“Youth is not an excuse. It is fact.” That is the way Wally Hall ended his sports column several Friday’s ago. His remarks were a reflection on the complaints of some that Arkansas lost their SEC season opener to Texas A&M. Some of the problems leading to that loss, he explained, were part of a young team’s learning curve.
Youth have so much potential they often can coast and get by; for a time. Unfortunately, when one crosses the age divide to older, sometimes referred to as youth envy, they realize they must use the ability still possessed to its fullest or fail. If only more youth would realize the blessing of using their potential to the max instead of coasting! How much more could they accomplish? And, they would have far fewer regrets after they crossed the age divide.

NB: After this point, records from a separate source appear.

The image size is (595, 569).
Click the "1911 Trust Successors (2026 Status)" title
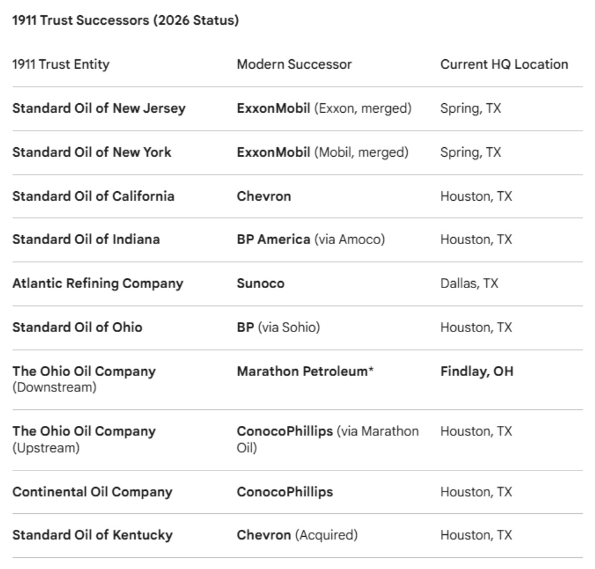point(126,21)
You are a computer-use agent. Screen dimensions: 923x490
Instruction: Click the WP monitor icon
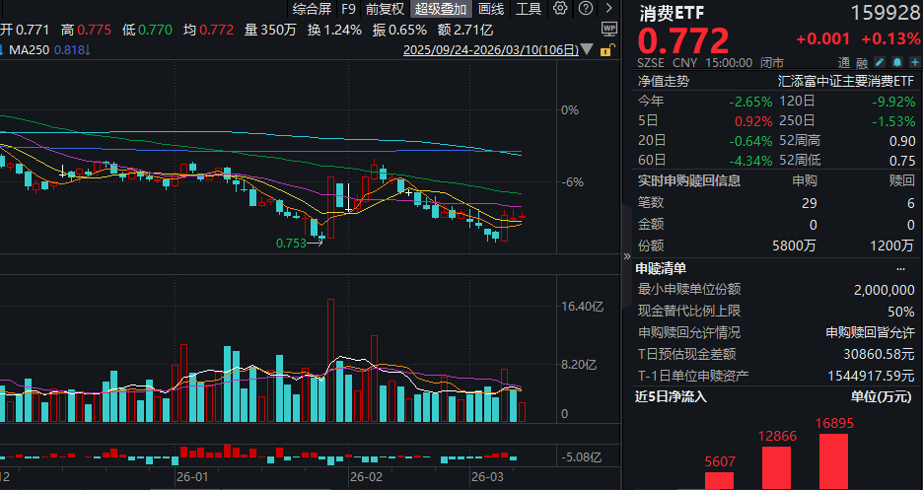(x=609, y=29)
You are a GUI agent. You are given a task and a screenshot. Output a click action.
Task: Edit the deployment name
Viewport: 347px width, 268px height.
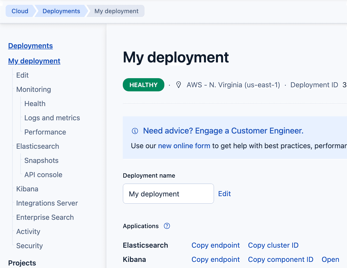point(224,194)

People of faith are not immune to this malady. Often is heard the well-worn refrain “Christianity does not make a difference in life”; why bother? G. K. Chesterton responded, however, “Christianity has not been tried and found wanting; it has been found difficult and not tried.”
There is nothing in the teaching of scripture that suggests being forgiven and “saved” is all there is to being a Christian. To the contrary, spiritual formation requires hard work. Such talk is not about earning a ticket to heaven, but responding to the heavenly grace which leads not just to heaven, but life to the full on earth. Christianity describes abundant life not as the absence of pain and abundance of pleasure, but rather joy and a sense of significance in spite of life’s tragedies and problems.
Winning in life requires embracing pain and struggle with the sure confidence success will come; albeit not always as we would prefer. Winning requires more than simply showing up. It requires discipline. The disciplines of giving, worship, prayer, divine reading, Bible study, and faith sharing must be joined with other ancient and often forgotten practices such as solitude, silence, fasting and scripture memorization.
The inexperience and thinness of knowledge attributed to youth; tragically, characterize many older adults. Remember Chesterton’s words, “Christianity has not been tried and found wanting; it has been found difficult and not tried.” The failure of youth due to the learning curve is wrenching but understandable. The failure in the mature years due to the same simply is tragic.
Fewer regrets and blessings multiplied await those disciplined enough to look for the way through instead of an excuse for failure. We are not alone in the struggle. “I am with you always,” Jesus said. “Never will I leave you; never will I forsake you.”